Adesso non deve più pensare solo a guidare. Campionato finito, macchina ai box, stagione da dimenticare. E nessuno che può dire: parlare meno, fare meglio. E anche se non arriva alcun ordine-suggerimento-invito Hamilton esegue: non parla e non ascolta. Stacca la spina, stacca il cellulare. Il telefono? Nel cestino. La bocca? Chiusa, chiusissima. Già detto abbastanza.

C’era una volta un felice campione del mondo. Hamilton è diventato triste, polemico, arrabbiato e poco vincente. A parte la Sprint in Cina neanche un podio con la Ferrari. Figuriamoci vittorie. Non era mai successo in 18 anni di carriera. L’ultima parte di stagione, finita con un 6° posto nel Mondiale piloti dietro al compagno Leclerc, è stata terrificante: tre eliminazioni consecutive nel Q1 delle qualifiche tra Las Vegas e Yas Marina (quattro, contando anche la Sprint di Losail). Inutile dire che per i tifosi della Rossa il passo tra una brutta stagione e il declino è molto breve.
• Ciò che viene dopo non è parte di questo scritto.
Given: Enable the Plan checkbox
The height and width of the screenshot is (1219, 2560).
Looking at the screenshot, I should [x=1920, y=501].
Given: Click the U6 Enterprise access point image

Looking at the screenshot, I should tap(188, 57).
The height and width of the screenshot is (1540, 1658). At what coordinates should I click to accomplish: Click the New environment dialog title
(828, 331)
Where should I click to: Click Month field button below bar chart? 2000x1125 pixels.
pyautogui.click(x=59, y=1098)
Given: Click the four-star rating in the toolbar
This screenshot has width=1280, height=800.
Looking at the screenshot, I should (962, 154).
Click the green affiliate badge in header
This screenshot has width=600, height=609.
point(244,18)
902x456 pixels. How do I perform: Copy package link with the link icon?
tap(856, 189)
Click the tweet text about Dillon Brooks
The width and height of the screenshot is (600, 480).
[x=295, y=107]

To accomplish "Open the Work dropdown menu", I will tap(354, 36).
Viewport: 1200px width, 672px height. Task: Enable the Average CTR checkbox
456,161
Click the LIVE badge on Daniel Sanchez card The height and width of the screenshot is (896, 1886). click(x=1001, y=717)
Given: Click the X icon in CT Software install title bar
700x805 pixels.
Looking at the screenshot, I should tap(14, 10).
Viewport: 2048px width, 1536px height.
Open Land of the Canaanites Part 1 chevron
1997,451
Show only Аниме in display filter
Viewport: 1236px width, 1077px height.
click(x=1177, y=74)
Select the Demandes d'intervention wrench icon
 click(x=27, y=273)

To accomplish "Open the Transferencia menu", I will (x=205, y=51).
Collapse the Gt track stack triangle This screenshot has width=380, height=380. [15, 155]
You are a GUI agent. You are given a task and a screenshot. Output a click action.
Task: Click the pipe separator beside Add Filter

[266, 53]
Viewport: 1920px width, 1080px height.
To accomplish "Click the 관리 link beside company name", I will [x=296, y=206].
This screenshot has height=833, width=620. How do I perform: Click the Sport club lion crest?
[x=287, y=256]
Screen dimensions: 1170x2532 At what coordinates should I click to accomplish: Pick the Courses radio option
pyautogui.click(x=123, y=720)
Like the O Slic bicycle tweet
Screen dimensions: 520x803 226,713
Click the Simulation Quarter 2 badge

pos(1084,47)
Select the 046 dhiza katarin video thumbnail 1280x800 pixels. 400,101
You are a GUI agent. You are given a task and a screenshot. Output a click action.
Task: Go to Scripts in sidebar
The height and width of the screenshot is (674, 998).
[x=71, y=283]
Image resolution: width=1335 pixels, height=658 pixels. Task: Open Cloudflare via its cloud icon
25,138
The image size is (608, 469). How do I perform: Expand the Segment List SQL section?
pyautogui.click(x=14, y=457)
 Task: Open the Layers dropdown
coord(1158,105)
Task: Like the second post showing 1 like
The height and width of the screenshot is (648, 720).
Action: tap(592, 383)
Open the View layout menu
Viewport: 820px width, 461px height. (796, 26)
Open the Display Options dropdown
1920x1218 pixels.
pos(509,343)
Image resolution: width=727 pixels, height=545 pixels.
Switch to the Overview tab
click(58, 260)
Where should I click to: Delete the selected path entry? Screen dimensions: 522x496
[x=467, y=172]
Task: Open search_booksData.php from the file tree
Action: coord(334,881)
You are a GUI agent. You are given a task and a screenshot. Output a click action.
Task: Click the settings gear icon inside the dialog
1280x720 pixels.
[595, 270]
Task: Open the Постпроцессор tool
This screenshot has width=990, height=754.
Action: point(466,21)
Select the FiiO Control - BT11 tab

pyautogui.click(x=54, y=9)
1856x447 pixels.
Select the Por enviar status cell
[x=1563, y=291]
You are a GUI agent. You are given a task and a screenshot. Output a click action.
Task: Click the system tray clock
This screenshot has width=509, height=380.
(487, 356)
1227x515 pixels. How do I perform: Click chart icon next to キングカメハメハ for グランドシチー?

Per non dire di polemiche (molte), lamentele (ancora di più), fino al richiamo di John Elkann: i piloti pensino a guidare, parlino meno. Nelle ultime uscite pensieri e parole di Hamilton erano: rassegnazione “non so che fare non che dire”, frustrazione “ho tanta rabbia dentro”, sopportazione “aspetto solo che finisca”.

Ecco, è finita. La stagione. E Hamilton ha l’ultimo sfogo: “Ho bisogno di staccare la spina, non parlare di F1 con nessuno. Nessuno potrà contattarmi quest’inverno”. Che per evitare tentazioni getta il cellulare: “Non avrò il telefono con me, in genere l’ho sempre a portata di mano. Ma questa volta, finirà nel cestino”. Telefono gettato via, come questo campionato.